◆ PROBLEM TO SOLVE:
Pull out every line below that holds the word "computer".

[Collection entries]
- - -

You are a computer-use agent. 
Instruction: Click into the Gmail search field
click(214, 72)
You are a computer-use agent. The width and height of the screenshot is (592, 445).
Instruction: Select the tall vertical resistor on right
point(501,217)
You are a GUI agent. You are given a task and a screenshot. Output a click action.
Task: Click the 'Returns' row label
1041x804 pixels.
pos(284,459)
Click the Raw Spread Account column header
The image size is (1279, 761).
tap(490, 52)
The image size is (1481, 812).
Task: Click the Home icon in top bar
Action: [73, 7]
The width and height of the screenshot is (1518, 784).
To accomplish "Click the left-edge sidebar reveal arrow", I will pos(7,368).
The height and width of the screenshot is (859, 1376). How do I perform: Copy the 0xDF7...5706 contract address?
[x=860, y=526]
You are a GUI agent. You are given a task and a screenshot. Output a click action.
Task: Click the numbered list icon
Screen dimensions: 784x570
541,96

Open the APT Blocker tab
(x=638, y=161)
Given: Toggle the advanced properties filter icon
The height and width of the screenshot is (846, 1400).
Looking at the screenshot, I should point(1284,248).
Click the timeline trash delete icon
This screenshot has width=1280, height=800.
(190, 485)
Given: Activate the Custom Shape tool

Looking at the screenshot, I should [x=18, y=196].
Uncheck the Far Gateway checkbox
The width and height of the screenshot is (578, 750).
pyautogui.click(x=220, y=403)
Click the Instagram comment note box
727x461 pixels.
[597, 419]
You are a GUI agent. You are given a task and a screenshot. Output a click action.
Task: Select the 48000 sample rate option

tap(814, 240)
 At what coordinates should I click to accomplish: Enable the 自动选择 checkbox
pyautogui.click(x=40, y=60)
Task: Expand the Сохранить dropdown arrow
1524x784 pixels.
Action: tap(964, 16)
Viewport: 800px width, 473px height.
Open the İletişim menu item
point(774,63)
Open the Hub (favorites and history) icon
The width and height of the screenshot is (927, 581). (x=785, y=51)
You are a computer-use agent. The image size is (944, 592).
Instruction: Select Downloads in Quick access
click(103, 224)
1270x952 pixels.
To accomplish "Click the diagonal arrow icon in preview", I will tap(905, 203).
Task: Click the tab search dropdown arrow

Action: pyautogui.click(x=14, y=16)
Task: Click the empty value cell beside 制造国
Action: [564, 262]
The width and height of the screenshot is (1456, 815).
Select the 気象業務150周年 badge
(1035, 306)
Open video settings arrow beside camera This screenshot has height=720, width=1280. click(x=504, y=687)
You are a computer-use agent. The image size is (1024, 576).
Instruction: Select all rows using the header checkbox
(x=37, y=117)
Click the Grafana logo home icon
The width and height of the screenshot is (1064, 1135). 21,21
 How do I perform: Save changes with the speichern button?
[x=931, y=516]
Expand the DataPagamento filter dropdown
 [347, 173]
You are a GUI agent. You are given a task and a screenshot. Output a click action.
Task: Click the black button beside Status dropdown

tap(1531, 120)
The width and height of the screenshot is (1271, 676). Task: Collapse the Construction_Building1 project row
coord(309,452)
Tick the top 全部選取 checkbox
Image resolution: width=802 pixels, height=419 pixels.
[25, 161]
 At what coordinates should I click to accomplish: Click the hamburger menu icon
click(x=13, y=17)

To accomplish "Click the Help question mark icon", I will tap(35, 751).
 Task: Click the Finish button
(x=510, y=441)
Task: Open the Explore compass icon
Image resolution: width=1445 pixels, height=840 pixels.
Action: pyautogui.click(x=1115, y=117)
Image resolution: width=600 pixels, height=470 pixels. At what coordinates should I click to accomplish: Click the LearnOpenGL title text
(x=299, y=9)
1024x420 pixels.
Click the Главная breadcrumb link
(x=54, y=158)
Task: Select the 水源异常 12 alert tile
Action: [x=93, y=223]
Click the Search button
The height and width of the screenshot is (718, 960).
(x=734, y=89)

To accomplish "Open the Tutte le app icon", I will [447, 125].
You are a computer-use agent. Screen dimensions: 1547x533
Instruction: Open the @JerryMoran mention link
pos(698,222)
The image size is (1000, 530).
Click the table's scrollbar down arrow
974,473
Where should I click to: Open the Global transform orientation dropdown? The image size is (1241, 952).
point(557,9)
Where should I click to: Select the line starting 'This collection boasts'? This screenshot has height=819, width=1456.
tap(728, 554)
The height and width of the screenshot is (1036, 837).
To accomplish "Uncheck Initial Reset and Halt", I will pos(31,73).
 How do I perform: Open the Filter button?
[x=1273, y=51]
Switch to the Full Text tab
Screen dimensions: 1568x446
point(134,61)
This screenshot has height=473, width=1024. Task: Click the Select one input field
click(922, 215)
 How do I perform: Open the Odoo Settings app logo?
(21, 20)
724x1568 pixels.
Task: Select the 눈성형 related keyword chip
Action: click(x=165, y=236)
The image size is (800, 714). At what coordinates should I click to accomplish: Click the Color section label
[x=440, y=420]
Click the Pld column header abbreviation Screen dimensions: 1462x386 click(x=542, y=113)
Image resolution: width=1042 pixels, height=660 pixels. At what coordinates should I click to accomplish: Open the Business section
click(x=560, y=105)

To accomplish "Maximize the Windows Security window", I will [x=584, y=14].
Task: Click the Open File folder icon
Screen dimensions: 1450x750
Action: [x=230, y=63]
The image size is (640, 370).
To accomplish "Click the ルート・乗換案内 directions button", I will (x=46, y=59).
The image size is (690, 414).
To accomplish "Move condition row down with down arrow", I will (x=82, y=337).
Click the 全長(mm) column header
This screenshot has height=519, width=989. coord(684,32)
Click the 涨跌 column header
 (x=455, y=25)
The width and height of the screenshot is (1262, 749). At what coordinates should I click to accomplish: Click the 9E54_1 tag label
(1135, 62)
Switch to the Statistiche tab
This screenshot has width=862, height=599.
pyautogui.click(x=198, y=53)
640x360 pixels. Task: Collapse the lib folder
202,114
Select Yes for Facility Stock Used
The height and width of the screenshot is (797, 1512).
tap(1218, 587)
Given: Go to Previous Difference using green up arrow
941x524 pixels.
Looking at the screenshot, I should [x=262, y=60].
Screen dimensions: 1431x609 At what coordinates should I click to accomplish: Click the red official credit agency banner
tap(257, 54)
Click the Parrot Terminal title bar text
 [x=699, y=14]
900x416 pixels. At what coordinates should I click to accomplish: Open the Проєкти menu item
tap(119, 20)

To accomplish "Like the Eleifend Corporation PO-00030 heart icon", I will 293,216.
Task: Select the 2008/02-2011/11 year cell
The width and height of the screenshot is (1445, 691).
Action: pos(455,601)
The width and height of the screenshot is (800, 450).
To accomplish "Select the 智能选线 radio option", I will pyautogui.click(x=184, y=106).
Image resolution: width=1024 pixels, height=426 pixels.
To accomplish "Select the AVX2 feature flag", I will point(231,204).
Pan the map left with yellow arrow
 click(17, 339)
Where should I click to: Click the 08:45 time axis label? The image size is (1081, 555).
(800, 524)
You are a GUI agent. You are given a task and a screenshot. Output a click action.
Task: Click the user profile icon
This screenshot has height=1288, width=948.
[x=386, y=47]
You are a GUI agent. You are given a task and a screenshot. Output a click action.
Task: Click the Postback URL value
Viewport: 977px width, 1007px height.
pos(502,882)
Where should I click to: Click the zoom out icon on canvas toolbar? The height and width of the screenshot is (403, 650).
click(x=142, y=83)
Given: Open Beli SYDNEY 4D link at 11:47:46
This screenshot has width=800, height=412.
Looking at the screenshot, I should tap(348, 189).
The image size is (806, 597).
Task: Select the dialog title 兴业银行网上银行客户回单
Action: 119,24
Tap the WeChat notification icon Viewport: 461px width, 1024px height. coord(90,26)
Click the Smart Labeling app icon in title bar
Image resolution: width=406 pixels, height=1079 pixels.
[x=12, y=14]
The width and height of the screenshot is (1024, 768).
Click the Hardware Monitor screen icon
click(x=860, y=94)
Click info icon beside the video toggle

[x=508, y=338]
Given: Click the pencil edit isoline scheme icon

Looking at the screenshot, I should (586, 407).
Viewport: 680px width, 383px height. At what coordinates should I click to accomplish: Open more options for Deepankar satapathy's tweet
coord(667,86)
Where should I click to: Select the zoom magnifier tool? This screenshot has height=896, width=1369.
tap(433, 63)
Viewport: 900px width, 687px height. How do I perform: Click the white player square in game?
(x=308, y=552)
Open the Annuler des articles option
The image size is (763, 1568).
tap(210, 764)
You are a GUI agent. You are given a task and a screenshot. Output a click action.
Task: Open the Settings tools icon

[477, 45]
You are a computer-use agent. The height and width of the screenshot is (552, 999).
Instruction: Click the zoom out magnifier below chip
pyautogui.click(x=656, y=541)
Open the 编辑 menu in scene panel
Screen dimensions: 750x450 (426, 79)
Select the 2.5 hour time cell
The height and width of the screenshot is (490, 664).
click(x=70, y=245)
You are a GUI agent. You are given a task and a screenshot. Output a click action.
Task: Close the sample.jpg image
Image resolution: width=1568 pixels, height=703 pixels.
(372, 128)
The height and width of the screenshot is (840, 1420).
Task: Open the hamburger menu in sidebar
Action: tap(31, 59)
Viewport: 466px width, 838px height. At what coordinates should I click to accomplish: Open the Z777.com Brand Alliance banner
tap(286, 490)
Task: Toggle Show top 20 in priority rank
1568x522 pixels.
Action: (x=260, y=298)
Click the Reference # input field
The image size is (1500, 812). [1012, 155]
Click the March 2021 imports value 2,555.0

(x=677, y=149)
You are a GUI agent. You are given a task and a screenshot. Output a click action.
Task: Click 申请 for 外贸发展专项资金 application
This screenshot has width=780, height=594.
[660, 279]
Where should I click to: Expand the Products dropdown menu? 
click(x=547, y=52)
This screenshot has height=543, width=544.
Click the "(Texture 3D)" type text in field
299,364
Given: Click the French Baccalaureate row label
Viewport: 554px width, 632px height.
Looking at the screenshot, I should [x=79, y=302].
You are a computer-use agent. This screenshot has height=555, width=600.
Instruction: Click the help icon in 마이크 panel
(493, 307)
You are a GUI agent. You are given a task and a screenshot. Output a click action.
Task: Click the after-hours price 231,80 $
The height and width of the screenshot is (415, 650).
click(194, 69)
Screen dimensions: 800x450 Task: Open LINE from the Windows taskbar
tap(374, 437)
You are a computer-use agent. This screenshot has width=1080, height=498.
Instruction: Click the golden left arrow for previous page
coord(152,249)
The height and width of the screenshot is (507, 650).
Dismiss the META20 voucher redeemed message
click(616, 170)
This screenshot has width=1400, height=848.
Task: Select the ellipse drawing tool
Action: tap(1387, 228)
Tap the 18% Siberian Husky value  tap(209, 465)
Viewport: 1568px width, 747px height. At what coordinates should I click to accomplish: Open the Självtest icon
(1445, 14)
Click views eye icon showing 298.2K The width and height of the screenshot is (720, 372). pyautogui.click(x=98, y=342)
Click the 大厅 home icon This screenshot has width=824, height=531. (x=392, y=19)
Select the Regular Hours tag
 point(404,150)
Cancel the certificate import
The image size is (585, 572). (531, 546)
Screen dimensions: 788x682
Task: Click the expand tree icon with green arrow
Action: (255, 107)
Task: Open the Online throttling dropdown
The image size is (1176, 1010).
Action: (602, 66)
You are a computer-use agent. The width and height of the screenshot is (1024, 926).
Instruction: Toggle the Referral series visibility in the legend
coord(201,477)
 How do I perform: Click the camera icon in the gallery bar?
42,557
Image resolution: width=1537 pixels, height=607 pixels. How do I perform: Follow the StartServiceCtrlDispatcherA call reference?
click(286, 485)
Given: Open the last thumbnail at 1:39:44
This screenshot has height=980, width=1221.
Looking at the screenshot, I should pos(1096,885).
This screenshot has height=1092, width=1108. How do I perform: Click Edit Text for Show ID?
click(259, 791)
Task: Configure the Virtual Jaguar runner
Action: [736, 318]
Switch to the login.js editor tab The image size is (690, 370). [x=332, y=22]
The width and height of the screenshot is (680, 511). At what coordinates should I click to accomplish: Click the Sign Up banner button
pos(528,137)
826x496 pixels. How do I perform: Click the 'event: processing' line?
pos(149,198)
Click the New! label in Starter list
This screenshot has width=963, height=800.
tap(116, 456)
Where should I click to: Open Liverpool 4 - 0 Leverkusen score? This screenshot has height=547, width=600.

- - -

◆ EXERCISE SOLUTION:
You are a computer-use agent. 
You are a computer-use agent. The width and height of the screenshot is (592, 445).
You are a computer-use agent. The image size is (944, 592).
You are a computer-use agent. The image size is (1024, 576).
You are a computer-use agent. Screen dimensions: 1547x533
You are a computer-use agent. The height and width of the screenshot is (552, 999).
You are a computer-use agent. This screenshot has height=555, width=600.
You are a computer-use agent. This screenshot has width=1080, height=498.
You are a computer-use agent. The width and height of the screenshot is (1024, 926).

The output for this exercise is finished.